# Baking Pan Conversions



## MrsLMB (Nov 25, 2013)

Just ran across this .. it is new to me. I hope some of you will find this helpful.

If the recipe calls for:

1 (8-inch) round cake pan (4 cups volume ) 
SUBSTITUTE with: 
1 (8 x 4)-inch loaf pan,
or 1 (9-inch) round cake pan,
or 1 (9-inch) pie plate 

2 (8-inch) round cake pans ( 8 cups volume)
SUBSTITUTE: 
2 (8 x 4-inch) loaf pans 
or 1 9-inch) tube pan 
or 2 (9-inch) round cake pans
or 1 (10-inch) Bundt pan 
or 1 (11 x 7-inch) baking dish
or 1 (10-inch) springform pan 

1 (9-inch) round cake pan ( 6 cups volume )
SUBSTITUTE: 
1 (8-inch) round cake pan
1 (8 x 4-inch) loaf pan
1 (11 x 7-inch) baking dish 

2 (9-inch) round cake pans (12 cups volume)
SUBSTITUTE:
2 (8 x 4-inch) loaf pans 
1 (9-inch) tube pan 
2 (8-inch) round cake pans 
1 (10-inch) Bundt pan 
2 (11 x 7-inch) baking dishes or 1 (10-inch) springform pan 

2 (10-inch) round cake pans (22 cups volume)
SUBSTITUTE: 
5 (8-inch) round cake pans
3 or 4 (9-inch) round cake pans
2 (10-inch) springform pans 

9-inch tube pan (12 cups volume)

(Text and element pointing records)
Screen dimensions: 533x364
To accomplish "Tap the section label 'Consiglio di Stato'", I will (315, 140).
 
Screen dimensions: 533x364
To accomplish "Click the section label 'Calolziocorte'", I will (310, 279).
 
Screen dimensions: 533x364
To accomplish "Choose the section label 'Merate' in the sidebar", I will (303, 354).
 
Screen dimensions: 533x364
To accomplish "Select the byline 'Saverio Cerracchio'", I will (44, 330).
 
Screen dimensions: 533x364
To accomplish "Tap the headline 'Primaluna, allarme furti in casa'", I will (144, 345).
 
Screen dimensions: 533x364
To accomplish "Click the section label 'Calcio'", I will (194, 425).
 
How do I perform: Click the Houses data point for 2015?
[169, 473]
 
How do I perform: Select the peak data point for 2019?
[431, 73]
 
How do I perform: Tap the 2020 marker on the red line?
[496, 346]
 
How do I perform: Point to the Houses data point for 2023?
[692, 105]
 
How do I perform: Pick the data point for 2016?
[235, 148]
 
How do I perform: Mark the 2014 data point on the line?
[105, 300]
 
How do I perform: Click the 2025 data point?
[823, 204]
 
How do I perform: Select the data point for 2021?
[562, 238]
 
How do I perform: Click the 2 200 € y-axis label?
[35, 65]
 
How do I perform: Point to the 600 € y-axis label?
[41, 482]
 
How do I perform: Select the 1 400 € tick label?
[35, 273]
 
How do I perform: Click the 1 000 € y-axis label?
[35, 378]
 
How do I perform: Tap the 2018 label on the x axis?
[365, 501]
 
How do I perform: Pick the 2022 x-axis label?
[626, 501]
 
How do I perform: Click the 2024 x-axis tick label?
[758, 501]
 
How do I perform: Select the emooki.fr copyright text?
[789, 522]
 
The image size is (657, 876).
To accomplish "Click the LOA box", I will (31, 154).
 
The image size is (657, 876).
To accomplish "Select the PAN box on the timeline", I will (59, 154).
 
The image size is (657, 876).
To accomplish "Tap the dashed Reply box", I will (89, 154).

--

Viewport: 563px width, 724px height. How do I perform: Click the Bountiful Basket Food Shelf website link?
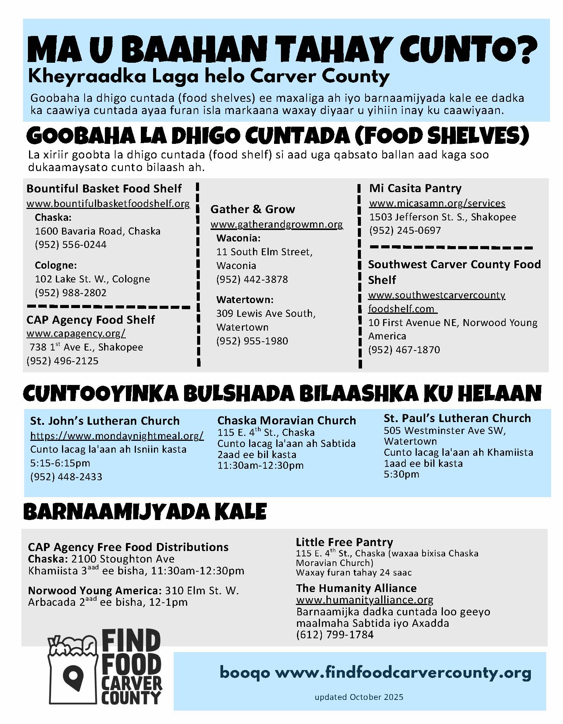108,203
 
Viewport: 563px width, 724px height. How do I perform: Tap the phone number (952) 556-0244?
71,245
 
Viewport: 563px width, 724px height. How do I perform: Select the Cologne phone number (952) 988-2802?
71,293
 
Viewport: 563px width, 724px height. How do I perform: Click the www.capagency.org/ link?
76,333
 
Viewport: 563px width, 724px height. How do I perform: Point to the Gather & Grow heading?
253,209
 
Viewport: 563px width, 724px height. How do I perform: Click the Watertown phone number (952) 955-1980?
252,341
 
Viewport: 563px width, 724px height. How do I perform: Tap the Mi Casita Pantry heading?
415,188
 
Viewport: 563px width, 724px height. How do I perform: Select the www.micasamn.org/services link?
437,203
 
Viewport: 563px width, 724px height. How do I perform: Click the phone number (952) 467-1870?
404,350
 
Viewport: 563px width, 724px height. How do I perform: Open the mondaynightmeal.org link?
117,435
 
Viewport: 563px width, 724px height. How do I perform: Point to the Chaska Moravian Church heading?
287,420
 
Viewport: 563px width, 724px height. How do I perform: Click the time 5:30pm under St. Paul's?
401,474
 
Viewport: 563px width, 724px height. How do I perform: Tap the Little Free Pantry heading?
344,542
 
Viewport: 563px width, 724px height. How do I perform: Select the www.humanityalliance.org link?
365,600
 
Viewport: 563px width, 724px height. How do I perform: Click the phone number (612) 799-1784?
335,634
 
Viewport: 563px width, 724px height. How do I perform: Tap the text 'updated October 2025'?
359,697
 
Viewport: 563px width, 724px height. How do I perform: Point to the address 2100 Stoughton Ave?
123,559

Requests
1. Copy word for word the part of the baking pan post between "Just ran across" and "(4 cups volume )", inclusive.
2. Translate this sentence from the baking pan post into Spanish: "I hope some of you will find this helpful."
3. Decide whether each statement agrees with the baking pan post. Answer yes or no for each, and quote the words of the post that settle it.
(a) A 9-inch round cake pan is listed as holding 6 cups.
(b) The post gives the volume of a 9-inch tube pan as 8 cups.
(c) Two 10-inch springform pans are listed as a substitute for two 10-inch round cake pans.

Results by task
1.
Just ran across this .. it is new to me. I hope some of you will find this helpful.

If the recipe calls for:

1 (8-inch) round cake pan (4 cups volume )

2. Espero que a algunos de ustedes les resulte útil.

3.
(a) Yes: "1 (9-inch) round cake pan ( 6 cups volume )"
(b) No: "9-inch tube pan (12 cups volume)"
(c) Yes: "2 (10-inch) springform pans"